Planting 1

Helping Hummingbirds - Conservation Action Series

A series about what we can do individually and locally to help hummingbirds

Planting 1 – Trees and shrubs provide a wealth of resources

Rufous Hummingbird by David M. BellSpring is nearly here. The Rufous Hummingbirds will be arriving on the south coast in a few weeks. They will need food and water, shelter, and breeding resources. Our gardens, patios and wild spaces can provide just what they need to help them thrive. 

If you love attracting wildlife to your garden, think about how hummingbirds and other birds will use the area. A range of heights is always important. Perhaps you have room for a tree or a large flowering shrub, especially if you are considering shrinking your lawn this year. 

You may be thinking about planting trees for fruit or shade. Your hummingbirds will certainly appreciate these efforts. Fruit lovers will be delighted to know that the Anna’s Hummingbirds enjoy the more open nesting opportunities of deciduous trees, while conifer enthusiasts will be making Rufous Hummingbirds feel welcome. 

Your trees can provide perches, shade, and shelter. They offer places to nest and find nesting materials. They also provide food. Some trees, like the Arbutus (Arbutus menziesii) on southern Vancouver Island, have a massive floral display each spring, delivering a bounty of nectar at the height of Rufous Hummingbird breeding. Look out for regularly spaced holes on tree trunks. These holes tell the tale that sapsuckers have been drilling through the bark for tree sap. You may spot hummingbirds enjoying a feed at sap wells in the early morning and evening. 

Is your hummingbird flitting up or down the bark of the tree? Bark harbours a vast array of insect life. Insects are a vital food. They are needed for bodily functions and provide the nutrients required for growing nestlings. Spider’s webs found in the nooks and crannies of bark make excellent tethering for nest construction. Mosses and lichen from trees will camouflage nests from predators.

Shrubs, like trees, are more likely to survive extreme weather than herbaceous flowers.
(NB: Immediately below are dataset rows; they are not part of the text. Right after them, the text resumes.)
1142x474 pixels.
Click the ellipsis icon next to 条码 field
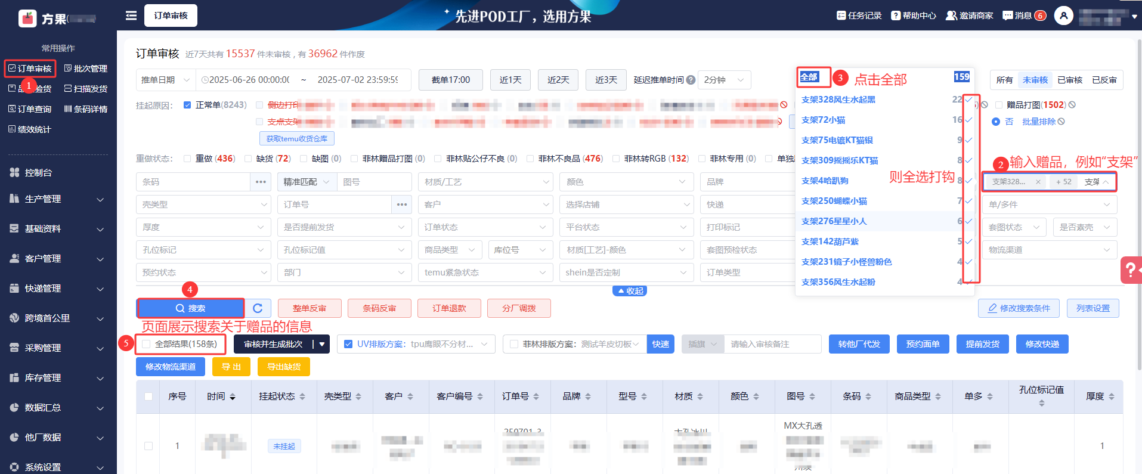click(x=261, y=182)
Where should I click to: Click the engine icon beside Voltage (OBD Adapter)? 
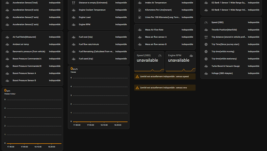tap(206, 73)

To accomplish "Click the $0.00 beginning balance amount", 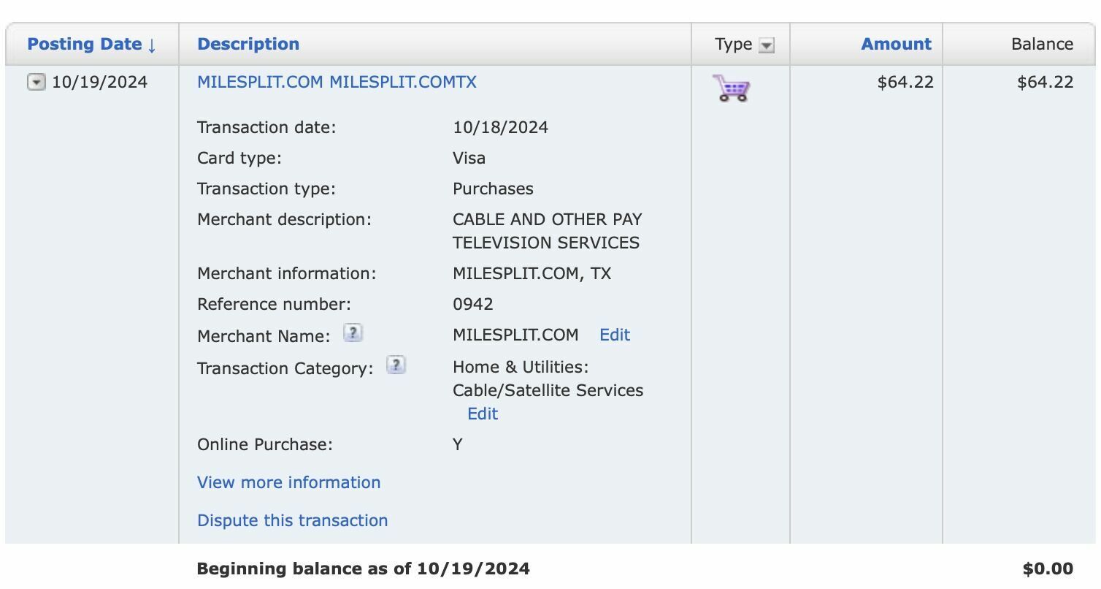I will (1048, 569).
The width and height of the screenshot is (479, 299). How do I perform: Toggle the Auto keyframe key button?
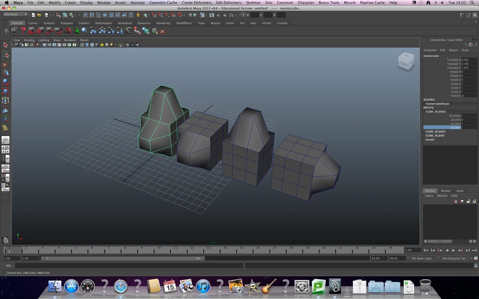click(471, 258)
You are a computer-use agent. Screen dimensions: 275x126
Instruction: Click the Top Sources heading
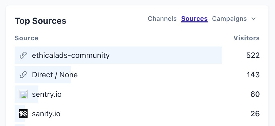(41, 21)
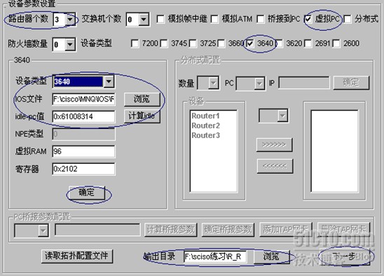The width and height of the screenshot is (384, 276).
Task: Click the 读取拓扑配置文件 button
Action: pos(77,256)
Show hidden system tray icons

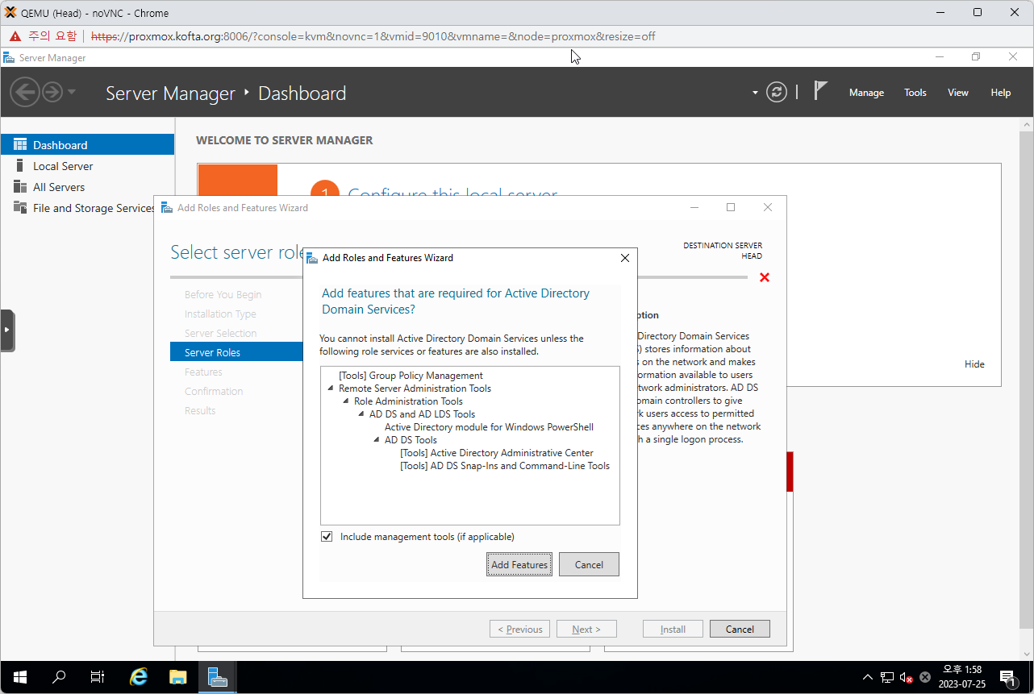[867, 677]
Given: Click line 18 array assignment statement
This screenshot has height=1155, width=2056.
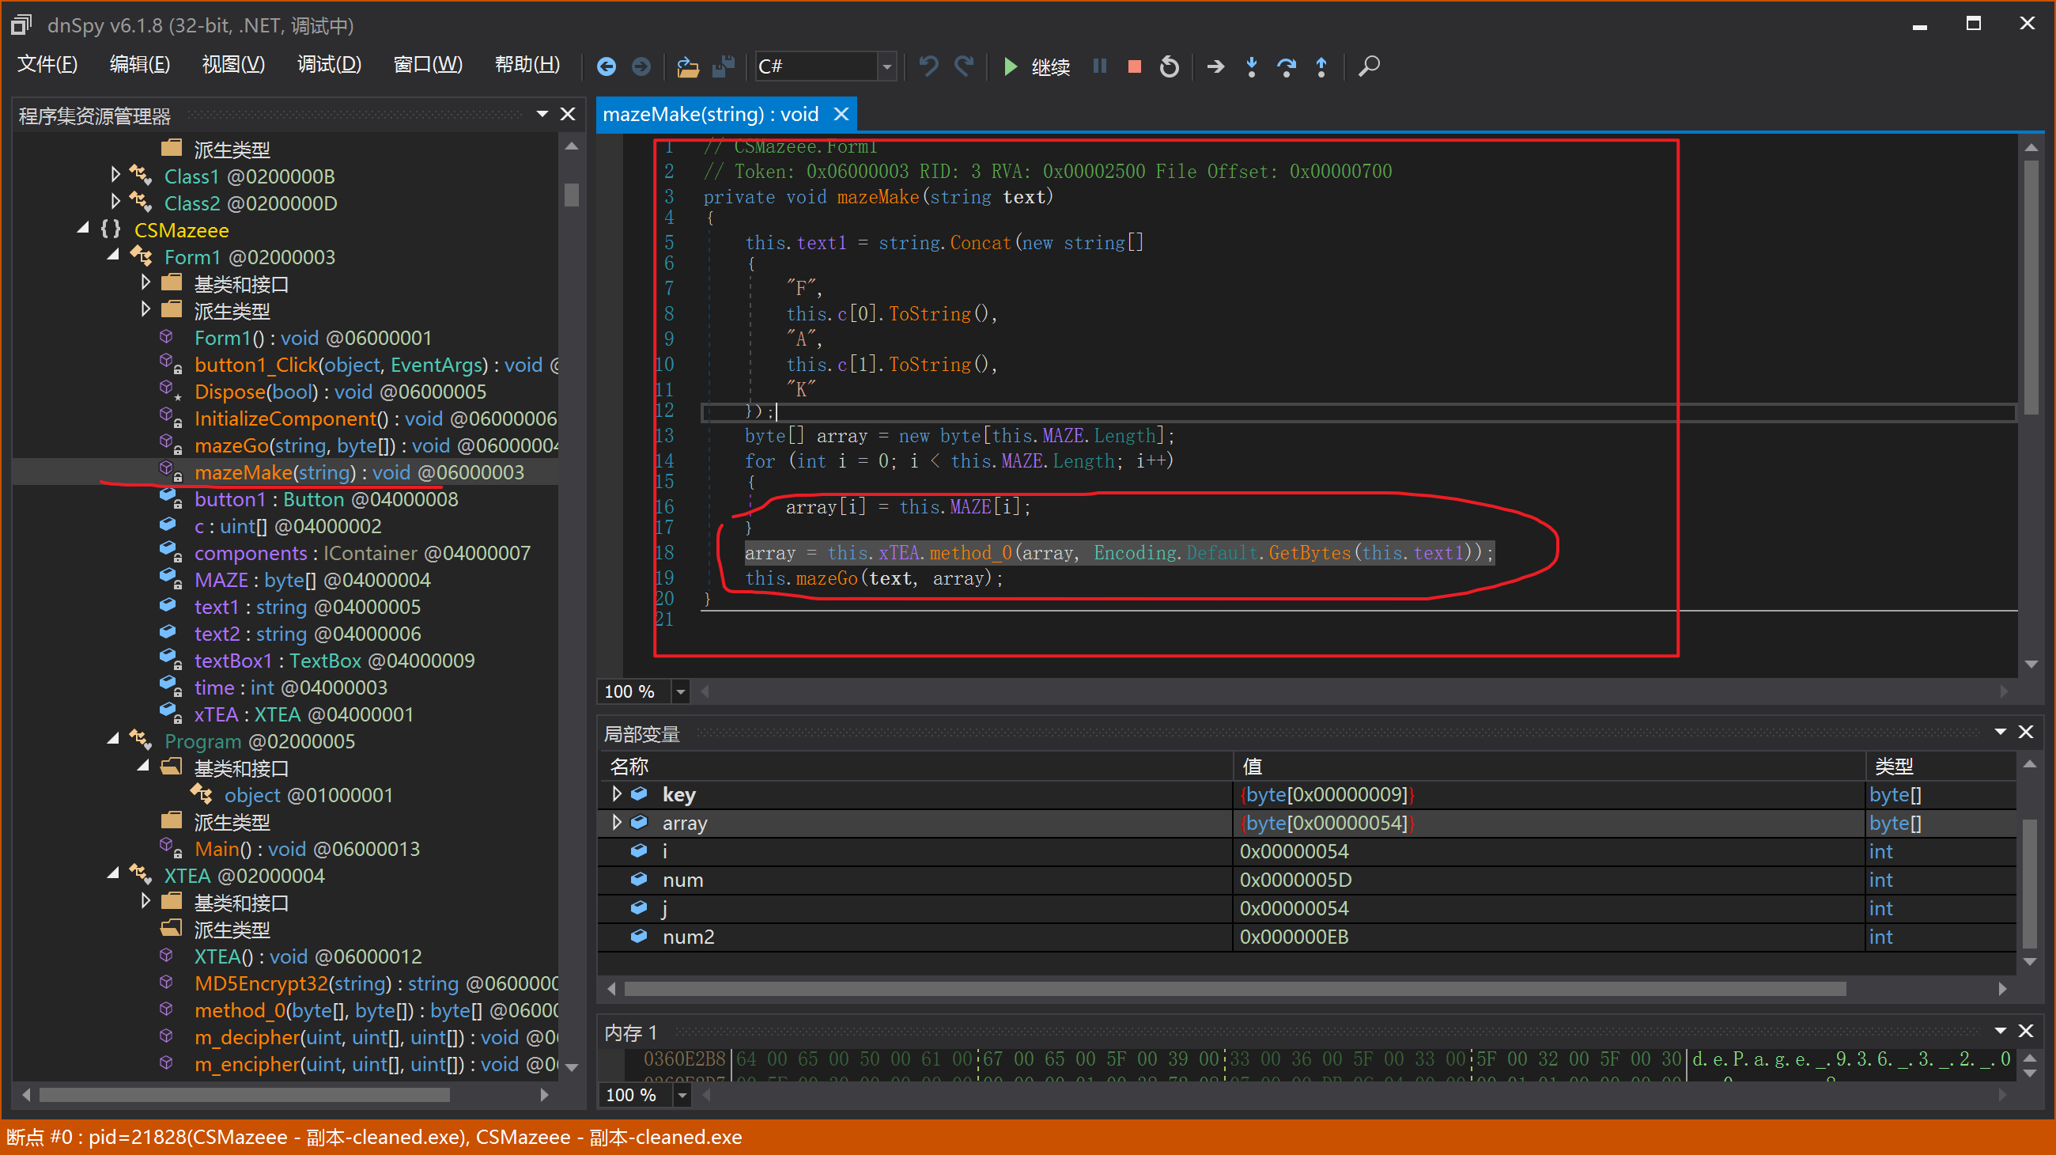Looking at the screenshot, I should click(1116, 554).
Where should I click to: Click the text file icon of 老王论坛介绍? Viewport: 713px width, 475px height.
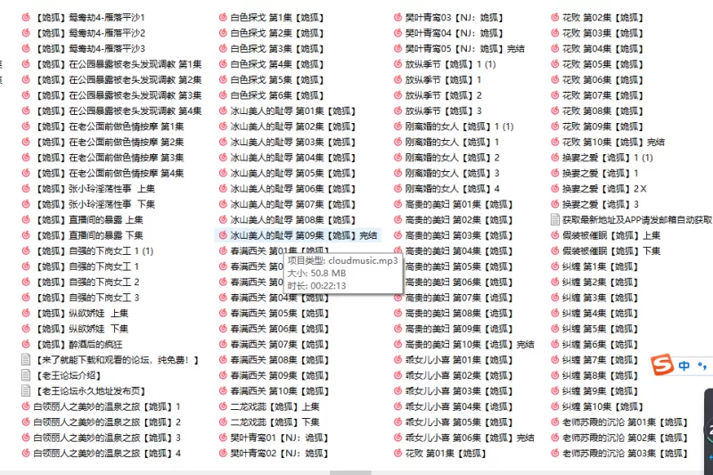click(x=26, y=375)
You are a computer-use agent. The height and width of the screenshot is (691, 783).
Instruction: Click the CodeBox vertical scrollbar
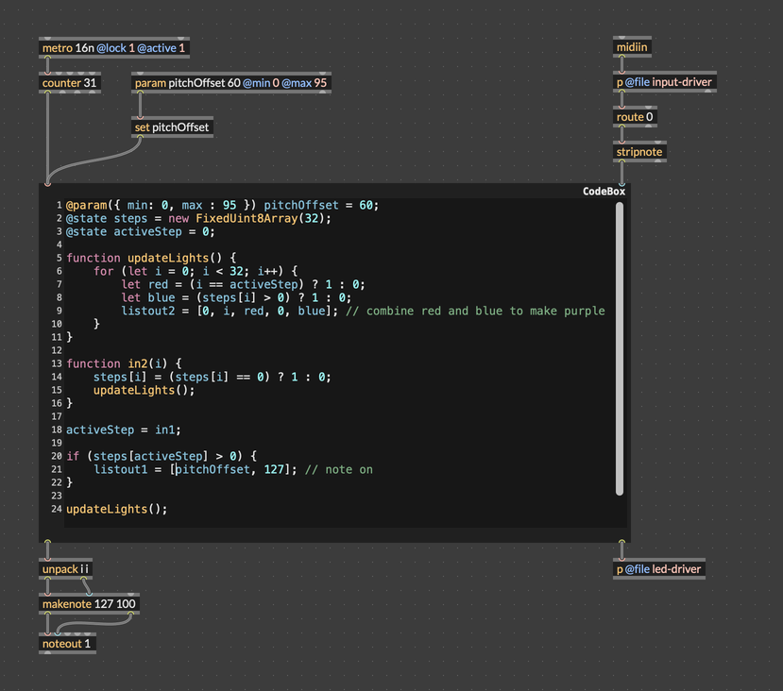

To offer a continuous food supply, choose overlapping and long-flowering varieties of shrub. Perhaps a long-flowering hardy fuchsia is perfect for your patio. What kinds of late/early flowering shrubs grow in your area? Some can also improve food supply in difficult months. For example, certain Oregon grape hybrids (Mahonia x Media) even bloom during winter on the coast. Our winter-resident Anna’s like to be well fed.

When choosing plants, ask your local nursery for advice about blooming time, light, soil and water needs, as well as how big a particular plant will grow. Avoid pesticide-treated plants (or seeds). Pesticides that flow in nectar and sap contaminate and often kill the insects that are so vital for hummingbird success. 

We can help nectar- and insect-eating birds like hummingbirds by ensuring that they have a safe and resource-rich environment. Share these ideas with your friends and neighbours, as together all our gardens can provide a large and varied habitat for these birds.